→ Given instruction:
Rewrite every one of the rows below, substituting "Directive" for each occurrence of "Instruction" and leaving all other text unchanged.

→ Input records:
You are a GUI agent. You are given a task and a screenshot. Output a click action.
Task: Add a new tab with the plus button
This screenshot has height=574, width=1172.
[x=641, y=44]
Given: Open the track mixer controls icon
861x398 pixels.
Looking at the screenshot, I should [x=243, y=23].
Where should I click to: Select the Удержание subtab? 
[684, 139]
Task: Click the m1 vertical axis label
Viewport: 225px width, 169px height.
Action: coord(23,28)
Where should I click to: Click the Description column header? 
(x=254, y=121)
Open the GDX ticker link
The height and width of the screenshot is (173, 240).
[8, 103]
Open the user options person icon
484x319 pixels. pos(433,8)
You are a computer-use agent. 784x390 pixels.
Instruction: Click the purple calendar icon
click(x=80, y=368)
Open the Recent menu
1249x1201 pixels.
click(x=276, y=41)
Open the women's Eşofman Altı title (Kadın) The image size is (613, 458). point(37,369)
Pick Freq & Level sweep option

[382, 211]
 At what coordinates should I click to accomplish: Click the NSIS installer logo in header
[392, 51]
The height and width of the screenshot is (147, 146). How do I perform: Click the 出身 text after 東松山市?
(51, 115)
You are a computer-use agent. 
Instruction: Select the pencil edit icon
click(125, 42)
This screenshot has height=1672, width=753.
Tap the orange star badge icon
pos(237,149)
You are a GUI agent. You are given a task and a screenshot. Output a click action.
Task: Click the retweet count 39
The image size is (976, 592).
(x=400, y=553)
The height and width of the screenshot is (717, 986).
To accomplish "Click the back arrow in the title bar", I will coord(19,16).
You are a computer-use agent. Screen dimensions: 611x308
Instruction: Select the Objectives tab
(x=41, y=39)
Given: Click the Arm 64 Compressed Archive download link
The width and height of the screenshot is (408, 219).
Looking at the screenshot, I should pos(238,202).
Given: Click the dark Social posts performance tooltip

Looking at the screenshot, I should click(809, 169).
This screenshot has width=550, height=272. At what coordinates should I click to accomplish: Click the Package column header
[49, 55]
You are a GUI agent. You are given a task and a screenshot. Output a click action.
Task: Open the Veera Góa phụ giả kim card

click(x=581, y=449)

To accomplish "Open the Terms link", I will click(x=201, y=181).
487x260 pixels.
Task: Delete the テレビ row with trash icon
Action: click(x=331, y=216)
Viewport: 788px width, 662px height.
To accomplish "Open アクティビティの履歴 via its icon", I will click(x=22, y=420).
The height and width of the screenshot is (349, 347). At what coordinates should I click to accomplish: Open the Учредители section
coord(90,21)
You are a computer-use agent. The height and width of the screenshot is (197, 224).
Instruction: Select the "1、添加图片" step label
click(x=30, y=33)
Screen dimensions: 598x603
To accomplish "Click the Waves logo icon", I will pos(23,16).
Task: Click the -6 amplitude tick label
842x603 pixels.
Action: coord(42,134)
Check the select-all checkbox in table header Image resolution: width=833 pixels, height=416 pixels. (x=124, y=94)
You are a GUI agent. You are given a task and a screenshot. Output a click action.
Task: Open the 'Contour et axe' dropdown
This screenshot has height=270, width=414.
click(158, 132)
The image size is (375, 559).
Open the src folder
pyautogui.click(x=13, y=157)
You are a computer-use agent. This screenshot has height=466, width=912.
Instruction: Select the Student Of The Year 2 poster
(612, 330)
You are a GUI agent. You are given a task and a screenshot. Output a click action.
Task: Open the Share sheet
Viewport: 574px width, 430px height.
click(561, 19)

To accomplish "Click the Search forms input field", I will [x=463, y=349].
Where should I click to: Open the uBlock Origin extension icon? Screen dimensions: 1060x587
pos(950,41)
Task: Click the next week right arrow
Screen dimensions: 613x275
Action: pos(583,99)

→ In response:
You are a GUI agent. You are given a task and a screenshot. Output a click action.
Task: Add a new tab with the plus button
This screenshot has height=574, width=1172.
[x=641, y=44]
Given: Open the track mixer controls icon
861x398 pixels.
Looking at the screenshot, I should [x=243, y=23].
Where should I click to: Select the Удержание subtab? 
[684, 139]
Task: Click the m1 vertical axis label
Viewport: 225px width, 169px height.
Action: coord(23,28)
Where should I click to: Click the Description column header? 
(x=254, y=121)
Open the GDX ticker link
The height and width of the screenshot is (173, 240).
[8, 103]
Open the user options person icon
484x319 pixels. pos(433,8)
You are a computer-use agent. 784x390 pixels.
Directive: Click the purple calendar icon
click(x=80, y=368)
Open the Recent menu
1249x1201 pixels.
click(x=276, y=41)
Open the women's Eşofman Altı title (Kadın) The image size is (613, 458). point(37,369)
Pick Freq & Level sweep option

[382, 211]
 At what coordinates should I click to accomplish: Click the NSIS installer logo in header
[392, 51]
The height and width of the screenshot is (147, 146). How do I perform: Click the 出身 text after 東松山市?
(51, 115)
You are a computer-use agent. 
Directive: Select the pencil edit icon
click(125, 42)
This screenshot has height=1672, width=753.
Tap the orange star badge icon
pos(237,149)
You are a GUI agent. You are given a task and a screenshot. Output a click action.
Task: Click the retweet count 39
The image size is (976, 592).
(x=400, y=553)
The height and width of the screenshot is (717, 986).
To accomplish "Click the back arrow in the title bar", I will coord(19,16).
You are a computer-use agent. Screen dimensions: 611x308
Directive: Select the Objectives tab
(x=41, y=39)
Given: Click the Arm 64 Compressed Archive download link
The width and height of the screenshot is (408, 219).
Looking at the screenshot, I should pos(238,202).
Given: Click the dark Social posts performance tooltip

Looking at the screenshot, I should click(809, 169).
This screenshot has width=550, height=272. At what coordinates should I click to accomplish: Click the Package column header
[49, 55]
You are a GUI agent. You are given a task and a screenshot. Output a click action.
Task: Open the Veera Góa phụ giả kim card

click(x=581, y=449)

To accomplish "Open the Terms link", I will click(x=201, y=181).
487x260 pixels.
Task: Delete the テレビ row with trash icon
Action: click(x=331, y=216)
Viewport: 788px width, 662px height.
To accomplish "Open アクティビティの履歴 via its icon", I will click(x=22, y=420).
The height and width of the screenshot is (349, 347). At what coordinates should I click to accomplish: Open the Учредители section
coord(90,21)
You are a computer-use agent. The height and width of the screenshot is (197, 224).
Directive: Select the "1、添加图片" step label
click(x=30, y=33)
Screen dimensions: 598x603
To accomplish "Click the Waves logo icon", I will pos(23,16).
Task: Click the -6 amplitude tick label
842x603 pixels.
Action: coord(42,134)
Check the select-all checkbox in table header Image resolution: width=833 pixels, height=416 pixels. (x=124, y=94)
You are a GUI agent. You are given a task and a screenshot. Output a click action.
Task: Open the 'Contour et axe' dropdown
This screenshot has height=270, width=414.
click(158, 132)
The image size is (375, 559).
Open the src folder
pyautogui.click(x=13, y=157)
You are a computer-use agent. This screenshot has height=466, width=912.
Directive: Select the Student Of The Year 2 poster
(612, 330)
You are a GUI agent. You are given a task and a screenshot. Output a click action.
Task: Open the Share sheet
Viewport: 574px width, 430px height.
click(561, 19)

To accomplish "Click the Search forms input field", I will [x=463, y=349].
Where should I click to: Open the uBlock Origin extension icon? Screen dimensions: 1060x587
pos(950,41)
Task: Click the next week right arrow
Screen dimensions: 613x275
Action: pos(583,99)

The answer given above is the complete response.